- Opening Delimiter -
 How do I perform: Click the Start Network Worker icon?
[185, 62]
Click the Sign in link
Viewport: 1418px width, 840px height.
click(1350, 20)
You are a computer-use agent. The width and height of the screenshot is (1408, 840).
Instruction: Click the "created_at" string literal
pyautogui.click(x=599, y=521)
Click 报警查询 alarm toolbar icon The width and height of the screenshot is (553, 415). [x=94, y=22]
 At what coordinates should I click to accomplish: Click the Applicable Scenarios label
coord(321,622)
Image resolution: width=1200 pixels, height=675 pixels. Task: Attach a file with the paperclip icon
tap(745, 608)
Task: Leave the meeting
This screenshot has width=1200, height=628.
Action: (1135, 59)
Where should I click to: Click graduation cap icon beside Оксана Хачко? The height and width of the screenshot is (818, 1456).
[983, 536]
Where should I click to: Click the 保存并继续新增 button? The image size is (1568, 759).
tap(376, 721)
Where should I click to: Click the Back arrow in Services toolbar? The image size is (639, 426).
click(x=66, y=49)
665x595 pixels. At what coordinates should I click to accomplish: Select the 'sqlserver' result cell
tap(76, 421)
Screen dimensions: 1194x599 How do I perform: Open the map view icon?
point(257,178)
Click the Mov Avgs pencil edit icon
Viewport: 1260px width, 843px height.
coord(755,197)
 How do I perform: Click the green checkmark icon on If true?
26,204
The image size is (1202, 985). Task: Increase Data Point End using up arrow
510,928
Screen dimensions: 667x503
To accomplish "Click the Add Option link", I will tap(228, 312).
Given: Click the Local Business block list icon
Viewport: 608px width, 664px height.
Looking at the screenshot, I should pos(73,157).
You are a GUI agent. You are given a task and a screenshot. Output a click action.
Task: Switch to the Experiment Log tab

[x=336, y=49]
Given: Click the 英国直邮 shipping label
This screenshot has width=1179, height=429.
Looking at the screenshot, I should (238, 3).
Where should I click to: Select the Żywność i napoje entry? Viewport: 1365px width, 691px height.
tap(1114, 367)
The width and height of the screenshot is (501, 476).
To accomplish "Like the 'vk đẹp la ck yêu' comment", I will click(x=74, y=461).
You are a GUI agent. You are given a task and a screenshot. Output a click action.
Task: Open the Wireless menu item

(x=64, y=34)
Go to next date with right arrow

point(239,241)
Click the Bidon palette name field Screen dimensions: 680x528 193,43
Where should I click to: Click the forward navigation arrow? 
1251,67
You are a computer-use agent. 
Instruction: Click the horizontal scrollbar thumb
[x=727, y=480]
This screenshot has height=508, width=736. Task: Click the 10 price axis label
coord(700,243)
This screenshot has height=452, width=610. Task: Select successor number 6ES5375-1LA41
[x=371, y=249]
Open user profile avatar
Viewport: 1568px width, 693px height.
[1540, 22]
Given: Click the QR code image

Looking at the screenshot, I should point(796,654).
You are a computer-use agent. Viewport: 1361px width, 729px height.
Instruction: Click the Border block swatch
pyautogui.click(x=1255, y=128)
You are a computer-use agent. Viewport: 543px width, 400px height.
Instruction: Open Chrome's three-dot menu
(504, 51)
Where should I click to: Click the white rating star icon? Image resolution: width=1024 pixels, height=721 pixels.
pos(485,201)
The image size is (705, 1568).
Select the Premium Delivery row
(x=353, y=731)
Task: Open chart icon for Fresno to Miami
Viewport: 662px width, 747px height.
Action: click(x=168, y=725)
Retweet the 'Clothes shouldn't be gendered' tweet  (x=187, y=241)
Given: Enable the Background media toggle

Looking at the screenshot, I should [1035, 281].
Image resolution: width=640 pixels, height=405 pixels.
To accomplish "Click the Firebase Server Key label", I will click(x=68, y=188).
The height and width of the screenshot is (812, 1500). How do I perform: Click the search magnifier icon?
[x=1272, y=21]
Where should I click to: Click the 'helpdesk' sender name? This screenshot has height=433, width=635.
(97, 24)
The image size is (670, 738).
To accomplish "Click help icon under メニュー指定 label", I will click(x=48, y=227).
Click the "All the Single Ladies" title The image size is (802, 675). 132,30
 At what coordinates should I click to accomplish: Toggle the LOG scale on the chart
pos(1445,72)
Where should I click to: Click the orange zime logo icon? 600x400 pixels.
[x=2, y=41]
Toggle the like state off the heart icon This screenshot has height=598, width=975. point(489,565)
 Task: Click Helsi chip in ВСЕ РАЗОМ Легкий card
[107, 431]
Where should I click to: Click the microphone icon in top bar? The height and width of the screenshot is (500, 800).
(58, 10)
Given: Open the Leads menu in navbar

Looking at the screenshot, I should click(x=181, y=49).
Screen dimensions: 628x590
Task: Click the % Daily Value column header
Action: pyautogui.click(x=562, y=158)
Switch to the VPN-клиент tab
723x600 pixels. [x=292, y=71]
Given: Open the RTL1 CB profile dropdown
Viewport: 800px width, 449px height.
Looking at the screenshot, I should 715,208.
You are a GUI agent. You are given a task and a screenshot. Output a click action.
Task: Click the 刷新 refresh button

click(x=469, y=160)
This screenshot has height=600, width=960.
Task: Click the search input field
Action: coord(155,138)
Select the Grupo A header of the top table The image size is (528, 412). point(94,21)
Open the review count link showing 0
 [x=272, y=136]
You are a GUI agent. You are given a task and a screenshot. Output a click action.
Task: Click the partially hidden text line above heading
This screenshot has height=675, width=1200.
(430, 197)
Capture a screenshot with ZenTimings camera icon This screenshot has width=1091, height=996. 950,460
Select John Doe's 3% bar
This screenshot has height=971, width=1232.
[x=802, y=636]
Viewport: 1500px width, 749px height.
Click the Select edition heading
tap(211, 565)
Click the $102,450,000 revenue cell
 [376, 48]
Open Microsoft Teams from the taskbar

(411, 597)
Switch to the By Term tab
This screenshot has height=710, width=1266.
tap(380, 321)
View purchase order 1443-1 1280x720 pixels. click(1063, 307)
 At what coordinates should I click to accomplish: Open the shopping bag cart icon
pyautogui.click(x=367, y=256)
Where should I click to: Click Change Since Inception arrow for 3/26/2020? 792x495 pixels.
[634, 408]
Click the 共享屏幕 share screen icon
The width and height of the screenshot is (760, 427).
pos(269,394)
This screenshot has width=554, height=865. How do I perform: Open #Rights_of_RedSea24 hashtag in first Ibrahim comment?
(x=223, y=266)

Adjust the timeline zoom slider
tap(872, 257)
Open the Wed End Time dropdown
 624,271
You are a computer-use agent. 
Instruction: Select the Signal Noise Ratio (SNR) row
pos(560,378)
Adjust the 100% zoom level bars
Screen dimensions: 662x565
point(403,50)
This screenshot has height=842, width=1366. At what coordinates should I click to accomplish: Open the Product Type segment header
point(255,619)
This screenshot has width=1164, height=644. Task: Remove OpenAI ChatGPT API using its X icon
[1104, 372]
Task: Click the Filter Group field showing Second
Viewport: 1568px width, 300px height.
- Closing Delimiter -
ACTIVITY:
From the data above, copy every line where "will" appears.

TASK OUTPUT:
To accomplish "Click the Add Option link", I will tap(228, 312).
To accomplish "Like the 'vk đẹp la ck yêu' comment", I will click(x=74, y=461).
To accomplish "Click the Firebase Server Key label", I will click(x=68, y=188).
To accomplish "Click help icon under メニュー指定 label", I will click(x=48, y=227).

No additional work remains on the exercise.